Recently we applied an entropy based seed-and-grow strategy to design a set of short DNA aptamers (Chem. Biol. Drug Des. 78:1-13). Each member consisting upto 12 nucleotides binds specifically with phospholipid phosphatidylserine (PS). The PS binding aptamers can be used e.g., to diagnose the PS externalization in cells undergoing apoptosis which is an important biomarker to be used in anti-cancer treatment. The in vitro fluorescence measurements on the PS bound aptamers primarily validate the applicability of the mentioned computational aptamer designing methodology. We have further studied the binding properties of the designed aptamers with phospholipid vesicles using a direct detection (non-fluorescence) methodology to measure concentrations of relative PS bound aptamers versus unbound ones.

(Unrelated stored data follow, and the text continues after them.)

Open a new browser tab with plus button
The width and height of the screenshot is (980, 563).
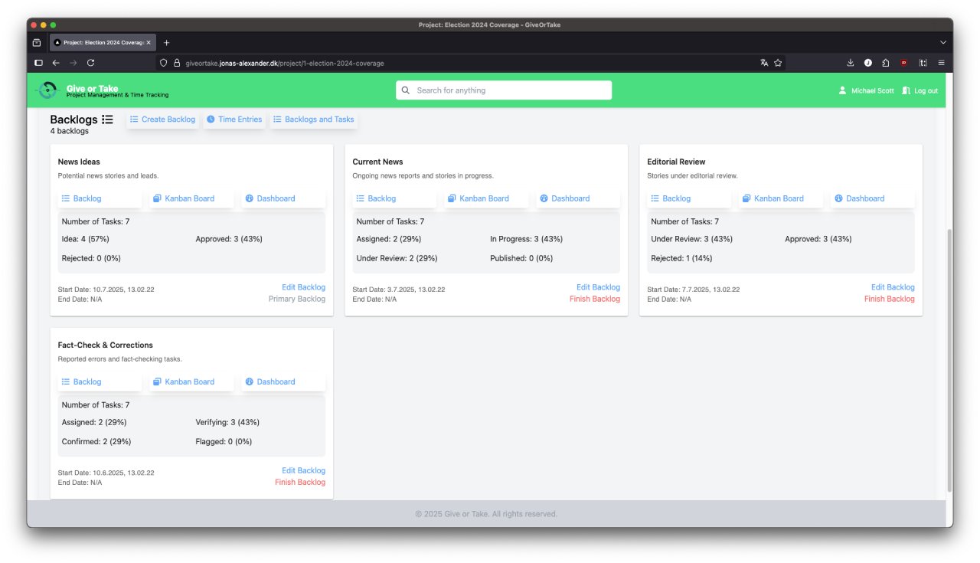pos(166,42)
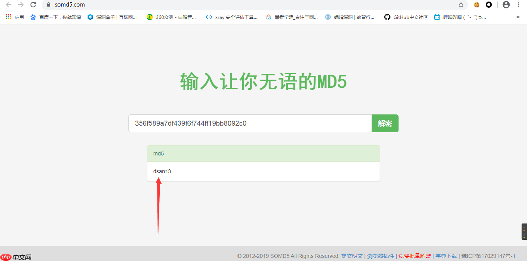527x261 pixels.
Task: Click the browser profile avatar icon
Action: click(x=506, y=5)
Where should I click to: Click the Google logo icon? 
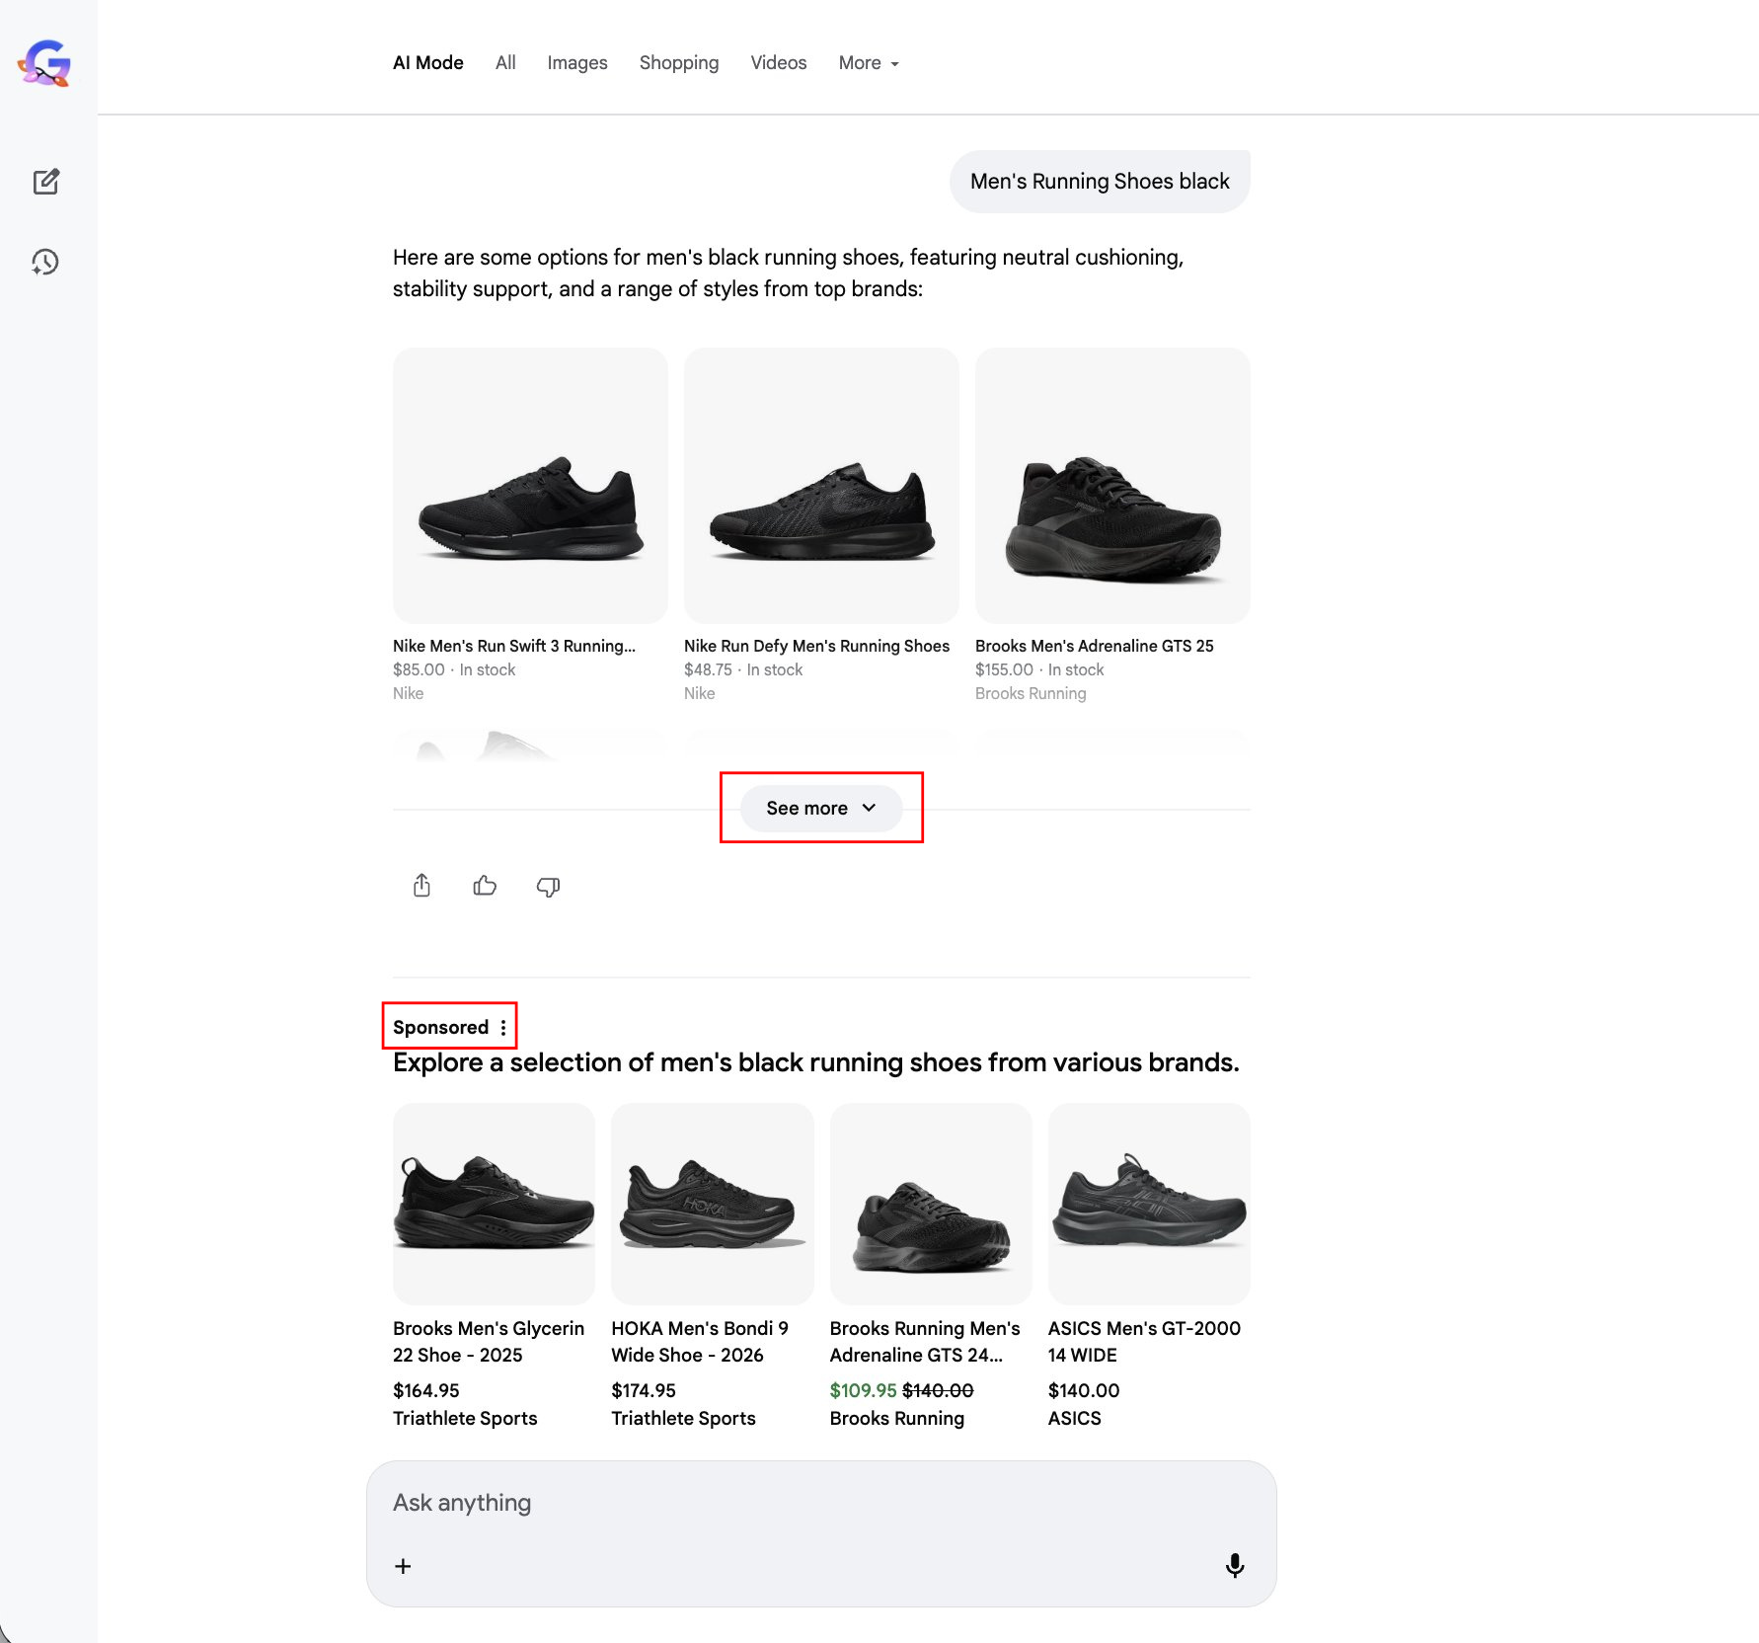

A novel technique has been proposed to analyze the phospholipid binding properties of aptamers without fluorescent tags attached to them. Our results suggest that the PS binding of aptamers is very much sequence specific and depends also on the number of nucleotides in the sequence with shorter aptamers showing better binding. Finally, we have been able to properly rank the aptamers considering the best binding properties with PS and thus have found a set of candidates for preclinical trials. This may open up the possibility of discovering aptamer based diagnostic tools to be used in treatments of many diseases including cancer.